=== Section Start ===

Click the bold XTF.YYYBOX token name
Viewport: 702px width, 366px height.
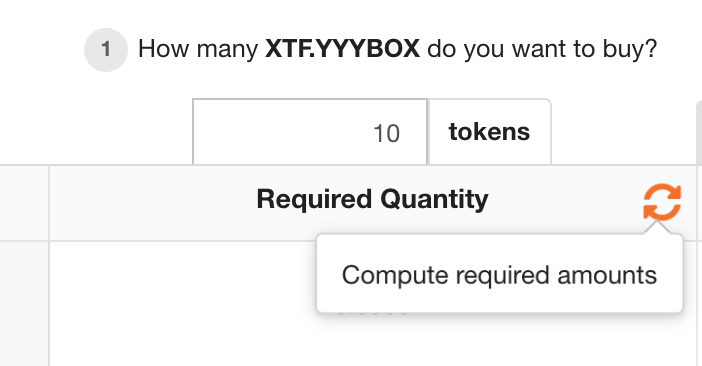tap(342, 48)
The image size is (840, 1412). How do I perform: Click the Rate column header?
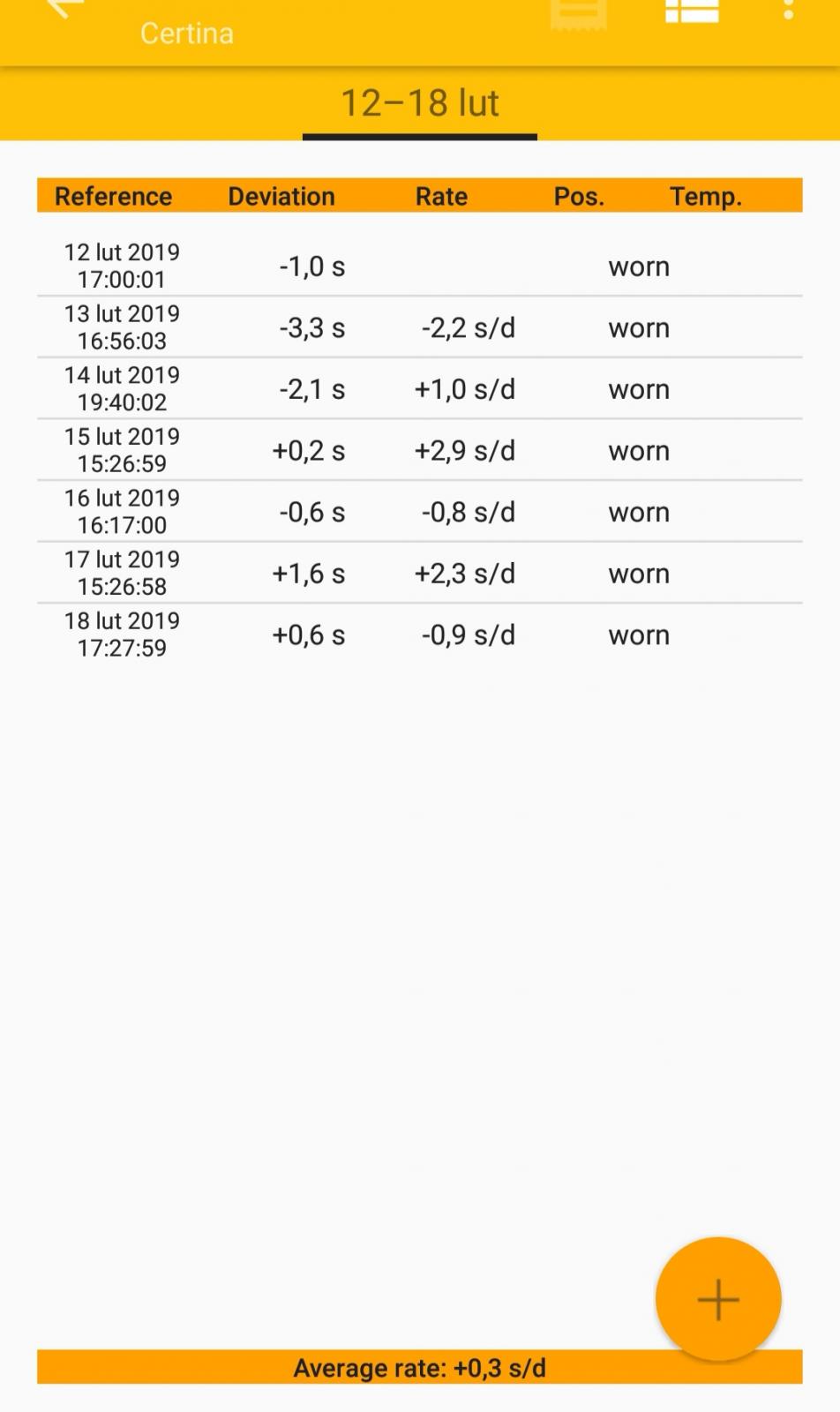point(441,196)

=== Section End ===

* _EXERCISE OBJECTIVE_: Pictures are to be left out; please print the rest of the records above word for word.

* _SOLUTION TO THIS PROBLEM_:
Click the bold XTF.YYYBOX token name
Viewport: 702px width, 366px height.
tap(342, 48)
The image size is (840, 1412). How do I perform: Click the Rate column header?
point(441,196)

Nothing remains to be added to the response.